Supplied data:
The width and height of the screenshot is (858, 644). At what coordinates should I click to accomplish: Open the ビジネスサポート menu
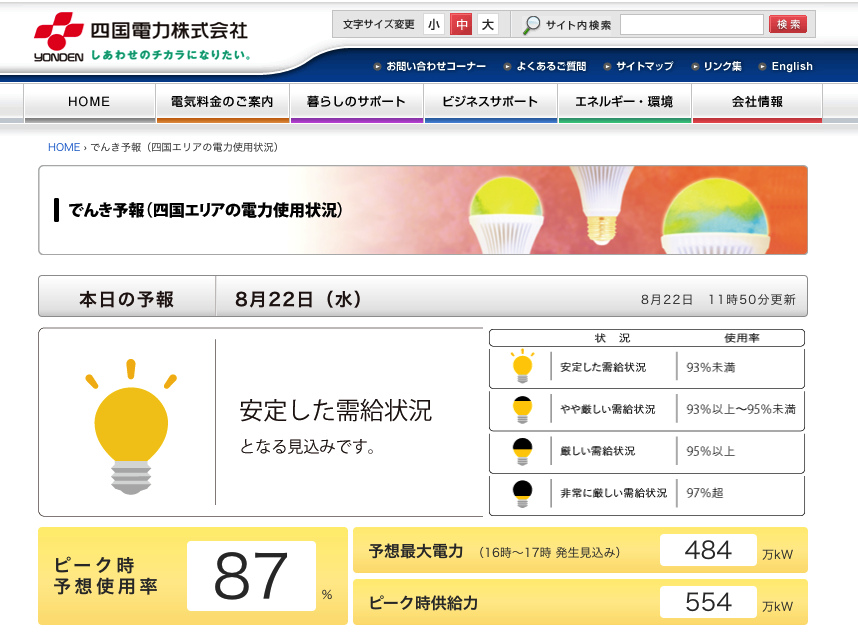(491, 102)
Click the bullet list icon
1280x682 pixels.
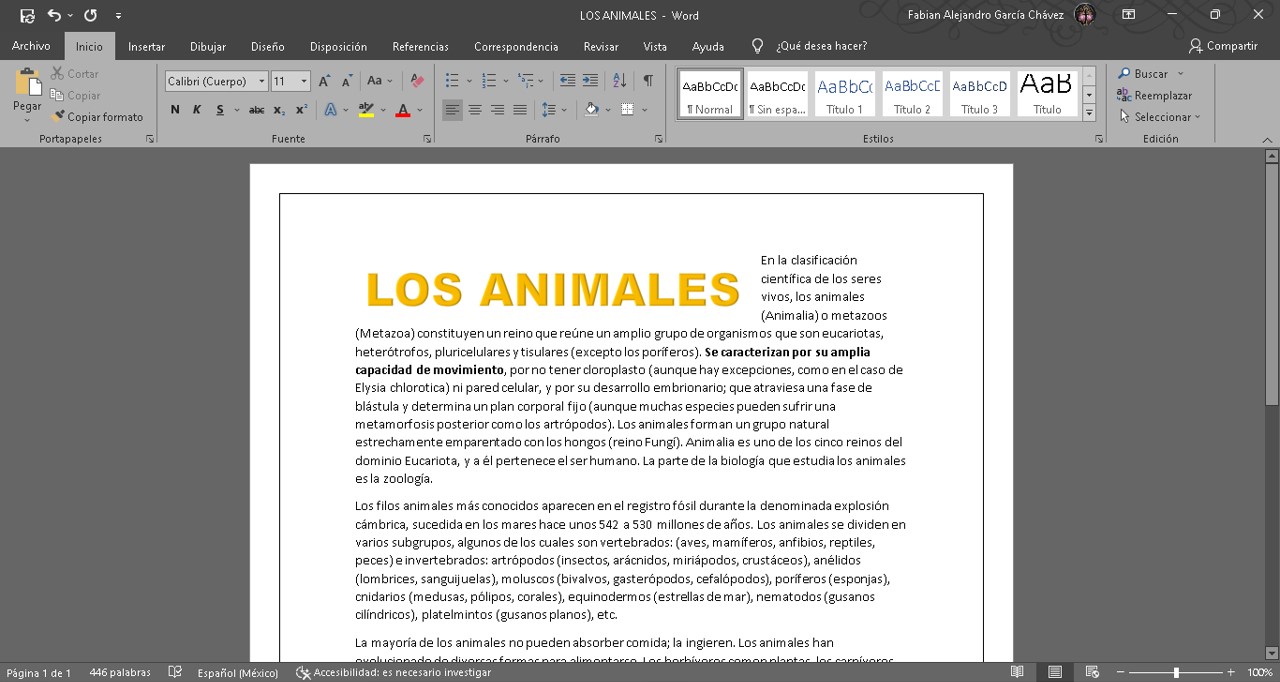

...

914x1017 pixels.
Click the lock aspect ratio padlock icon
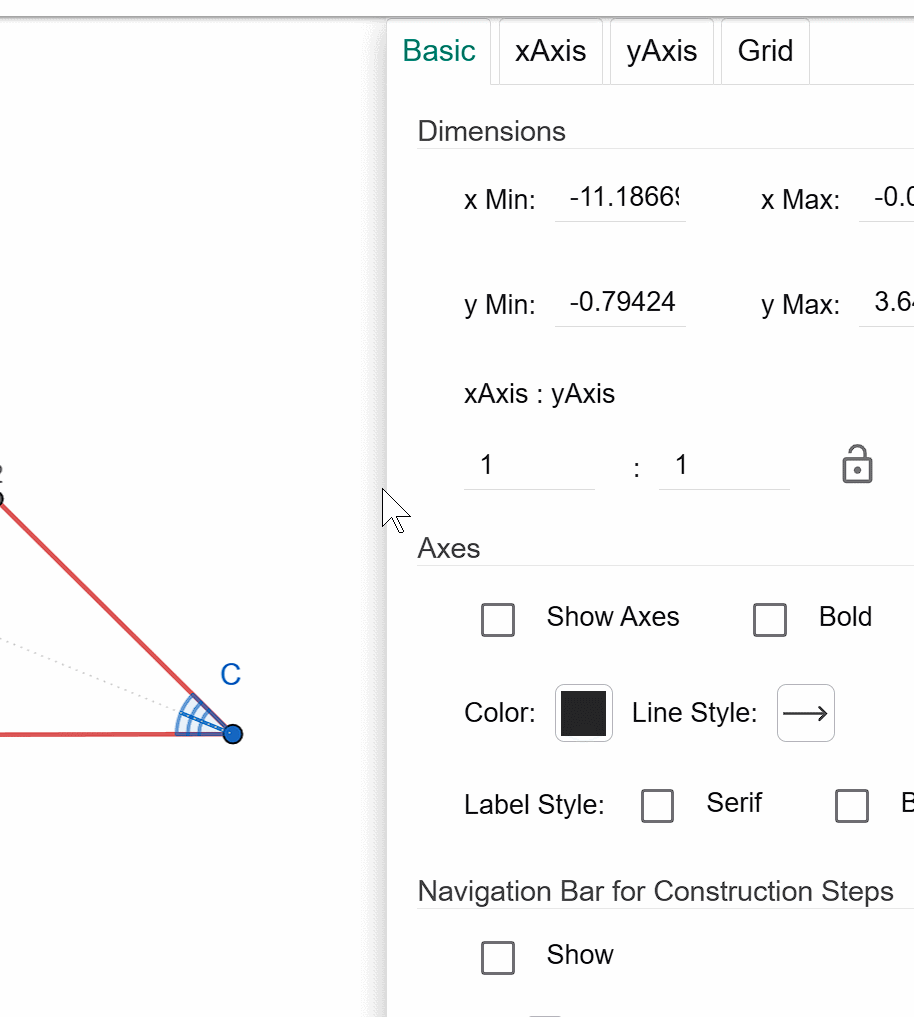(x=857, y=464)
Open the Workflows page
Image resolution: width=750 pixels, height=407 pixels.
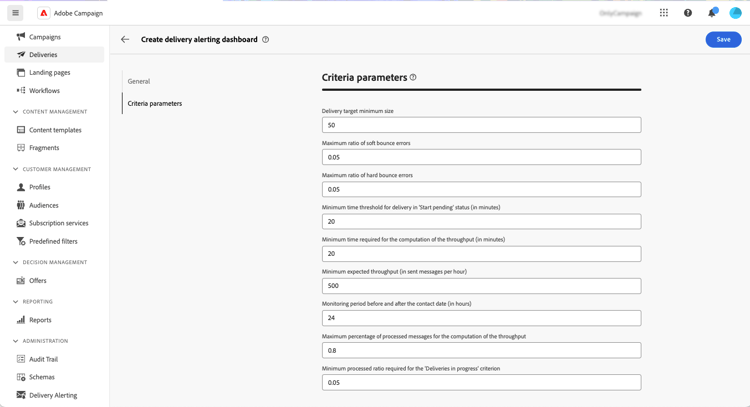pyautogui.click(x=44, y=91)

Assignment: Although pictures appear among the entries, please set down only the lines from the one with "The width and" up to and including the one with "1280x682 pixels.", word for word.

Exercise solution:
The width and height of the screenshot is (858, 644). At what coordinates should I click to accomplish: Open the ビジネスサポート menu
(491, 102)
Click the bullet list icon
1280x682 pixels.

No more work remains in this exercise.